» Aim of the task:
Please restate the following records word for word.

(Stored data entries)
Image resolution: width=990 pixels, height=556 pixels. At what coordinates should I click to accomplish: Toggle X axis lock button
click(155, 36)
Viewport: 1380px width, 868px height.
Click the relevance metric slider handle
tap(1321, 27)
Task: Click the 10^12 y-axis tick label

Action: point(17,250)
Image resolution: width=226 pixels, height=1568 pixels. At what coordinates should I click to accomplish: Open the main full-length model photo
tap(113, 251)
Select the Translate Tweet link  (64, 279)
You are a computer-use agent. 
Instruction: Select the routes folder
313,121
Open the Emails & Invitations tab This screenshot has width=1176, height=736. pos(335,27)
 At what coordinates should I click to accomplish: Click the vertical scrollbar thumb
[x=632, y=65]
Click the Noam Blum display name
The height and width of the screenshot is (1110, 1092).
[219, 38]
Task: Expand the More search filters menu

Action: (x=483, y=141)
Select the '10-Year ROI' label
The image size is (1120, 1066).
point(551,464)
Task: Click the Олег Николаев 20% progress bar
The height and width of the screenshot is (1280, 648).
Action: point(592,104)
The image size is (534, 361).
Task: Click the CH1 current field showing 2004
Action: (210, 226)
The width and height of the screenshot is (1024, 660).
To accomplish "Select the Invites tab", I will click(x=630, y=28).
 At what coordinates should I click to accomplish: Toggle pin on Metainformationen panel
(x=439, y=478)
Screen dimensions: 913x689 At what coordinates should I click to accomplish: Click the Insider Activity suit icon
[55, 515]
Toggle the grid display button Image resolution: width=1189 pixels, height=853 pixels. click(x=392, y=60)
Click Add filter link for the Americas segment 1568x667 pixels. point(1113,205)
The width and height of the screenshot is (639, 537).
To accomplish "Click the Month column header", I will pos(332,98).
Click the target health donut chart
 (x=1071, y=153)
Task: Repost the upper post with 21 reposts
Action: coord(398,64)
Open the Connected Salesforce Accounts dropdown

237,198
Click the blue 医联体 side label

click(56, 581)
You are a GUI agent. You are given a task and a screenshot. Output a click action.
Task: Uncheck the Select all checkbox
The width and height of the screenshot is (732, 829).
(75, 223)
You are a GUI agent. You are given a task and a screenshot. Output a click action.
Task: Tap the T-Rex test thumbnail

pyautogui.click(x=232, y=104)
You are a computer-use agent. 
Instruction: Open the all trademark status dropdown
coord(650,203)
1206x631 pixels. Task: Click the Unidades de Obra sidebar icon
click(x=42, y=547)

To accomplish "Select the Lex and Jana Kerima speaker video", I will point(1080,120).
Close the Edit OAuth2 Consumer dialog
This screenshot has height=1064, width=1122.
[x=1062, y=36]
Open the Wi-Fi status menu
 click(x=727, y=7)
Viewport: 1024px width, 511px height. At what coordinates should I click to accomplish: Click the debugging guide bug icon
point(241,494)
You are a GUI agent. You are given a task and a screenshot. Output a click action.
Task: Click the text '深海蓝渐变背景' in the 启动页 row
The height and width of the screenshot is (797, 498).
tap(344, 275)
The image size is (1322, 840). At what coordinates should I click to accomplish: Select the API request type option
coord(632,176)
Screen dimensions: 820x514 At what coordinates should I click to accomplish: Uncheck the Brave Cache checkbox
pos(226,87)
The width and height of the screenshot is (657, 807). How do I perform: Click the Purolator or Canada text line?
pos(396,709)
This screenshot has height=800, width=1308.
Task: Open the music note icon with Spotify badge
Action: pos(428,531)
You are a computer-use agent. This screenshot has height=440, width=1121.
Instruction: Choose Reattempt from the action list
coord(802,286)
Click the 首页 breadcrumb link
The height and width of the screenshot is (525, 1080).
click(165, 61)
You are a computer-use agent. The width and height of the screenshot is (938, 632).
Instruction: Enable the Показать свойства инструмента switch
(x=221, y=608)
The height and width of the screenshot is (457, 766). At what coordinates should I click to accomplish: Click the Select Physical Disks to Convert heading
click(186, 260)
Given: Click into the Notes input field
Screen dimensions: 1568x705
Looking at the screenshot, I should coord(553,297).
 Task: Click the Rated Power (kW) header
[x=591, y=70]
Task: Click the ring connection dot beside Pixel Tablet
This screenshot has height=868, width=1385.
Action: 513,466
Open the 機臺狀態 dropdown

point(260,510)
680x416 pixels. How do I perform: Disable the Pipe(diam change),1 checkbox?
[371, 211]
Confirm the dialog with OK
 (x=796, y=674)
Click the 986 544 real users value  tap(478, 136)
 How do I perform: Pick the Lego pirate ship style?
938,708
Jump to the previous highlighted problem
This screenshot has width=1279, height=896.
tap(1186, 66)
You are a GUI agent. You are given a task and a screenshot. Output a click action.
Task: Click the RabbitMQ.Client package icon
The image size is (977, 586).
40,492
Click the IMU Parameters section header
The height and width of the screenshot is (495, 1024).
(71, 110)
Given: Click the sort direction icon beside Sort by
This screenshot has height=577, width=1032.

» Problem solution:
Image resolution: width=990 pixels, height=556 pixels. At what coordinates should I click to accomplish: Toggle X axis lock button
click(155, 36)
Viewport: 1380px width, 868px height.
Click the relevance metric slider handle
tap(1321, 27)
Task: Click the 10^12 y-axis tick label

Action: point(17,250)
Image resolution: width=226 pixels, height=1568 pixels. At what coordinates should I click to accomplish: Open the main full-length model photo
tap(113, 251)
Select the Translate Tweet link  (64, 279)
You are a computer-use agent. 
Instruction: Select the routes folder
313,121
Open the Emails & Invitations tab This screenshot has width=1176, height=736. pos(335,27)
 At what coordinates should I click to accomplish: Click the vertical scrollbar thumb
[x=632, y=65]
Click the Noam Blum display name
The height and width of the screenshot is (1110, 1092).
[219, 38]
Task: Expand the More search filters menu

Action: (x=483, y=141)
Select the '10-Year ROI' label
The image size is (1120, 1066).
point(551,464)
Task: Click the Олег Николаев 20% progress bar
The height and width of the screenshot is (1280, 648).
Action: point(592,104)
The image size is (534, 361).
Task: Click the CH1 current field showing 2004
Action: (210, 226)
The width and height of the screenshot is (1024, 660).
To accomplish "Select the Invites tab", I will click(x=630, y=28).
 At what coordinates should I click to accomplish: Toggle pin on Metainformationen panel
(x=439, y=478)
Screen dimensions: 913x689 At what coordinates should I click to accomplish: Click the Insider Activity suit icon
[55, 515]
Toggle the grid display button Image resolution: width=1189 pixels, height=853 pixels. click(x=392, y=60)
Click Add filter link for the Americas segment 1568x667 pixels. point(1113,205)
The width and height of the screenshot is (639, 537).
To accomplish "Click the Month column header", I will pos(332,98).
Click the target health donut chart
 (x=1071, y=153)
Task: Repost the upper post with 21 reposts
Action: coord(398,64)
Open the Connected Salesforce Accounts dropdown

237,198
Click the blue 医联体 side label

click(56, 581)
You are a GUI agent. You are given a task and a screenshot. Output a click action.
Task: Uncheck the Select all checkbox
The width and height of the screenshot is (732, 829).
(75, 223)
You are a GUI agent. You are given a task and a screenshot. Output a click action.
Task: Tap the T-Rex test thumbnail

pyautogui.click(x=232, y=104)
You are a computer-use agent. 
Instruction: Open the all trademark status dropdown
coord(650,203)
1206x631 pixels. Task: Click the Unidades de Obra sidebar icon
click(x=42, y=547)

To accomplish "Select the Lex and Jana Kerima speaker video", I will point(1080,120).
Close the Edit OAuth2 Consumer dialog
This screenshot has height=1064, width=1122.
[x=1062, y=36]
Open the Wi-Fi status menu
 click(x=727, y=7)
Viewport: 1024px width, 511px height. At what coordinates should I click to accomplish: Click the debugging guide bug icon
point(241,494)
You are a GUI agent. You are given a task and a screenshot. Output a click action.
Task: Click the text '深海蓝渐变背景' in the 启动页 row
The height and width of the screenshot is (797, 498).
tap(344, 275)
The image size is (1322, 840). At what coordinates should I click to accomplish: Select the API request type option
coord(632,176)
Screen dimensions: 820x514 At what coordinates should I click to accomplish: Uncheck the Brave Cache checkbox
pos(226,87)
The width and height of the screenshot is (657, 807). How do I perform: Click the Purolator or Canada text line?
pos(396,709)
This screenshot has height=800, width=1308.
Task: Open the music note icon with Spotify badge
Action: pos(428,531)
You are a computer-use agent. This screenshot has height=440, width=1121.
Instruction: Choose Reattempt from the action list
coord(802,286)
Click the 首页 breadcrumb link
The height and width of the screenshot is (525, 1080).
click(165, 61)
You are a computer-use agent. The width and height of the screenshot is (938, 632).
Instruction: Enable the Показать свойства инструмента switch
(x=221, y=608)
The height and width of the screenshot is (457, 766). At what coordinates should I click to accomplish: Click the Select Physical Disks to Convert heading
click(186, 260)
Given: Click into the Notes input field
Screen dimensions: 1568x705
Looking at the screenshot, I should coord(553,297).
 Task: Click the Rated Power (kW) header
[x=591, y=70]
Task: Click the ring connection dot beside Pixel Tablet
This screenshot has height=868, width=1385.
Action: 513,466
Open the 機臺狀態 dropdown

point(260,510)
680x416 pixels. How do I perform: Disable the Pipe(diam change),1 checkbox?
[371, 211]
Confirm the dialog with OK
 (x=796, y=674)
Click the 986 544 real users value  tap(478, 136)
 How do I perform: Pick the Lego pirate ship style?
938,708
Jump to the previous highlighted problem
This screenshot has width=1279, height=896.
tap(1186, 66)
You are a GUI agent. You are given a task and a screenshot. Output a click action.
Task: Click the RabbitMQ.Client package icon
The image size is (977, 586).
40,492
Click the IMU Parameters section header
The height and width of the screenshot is (495, 1024).
(71, 110)
Given: Click the sort direction icon beside Sort by
This screenshot has height=577, width=1032.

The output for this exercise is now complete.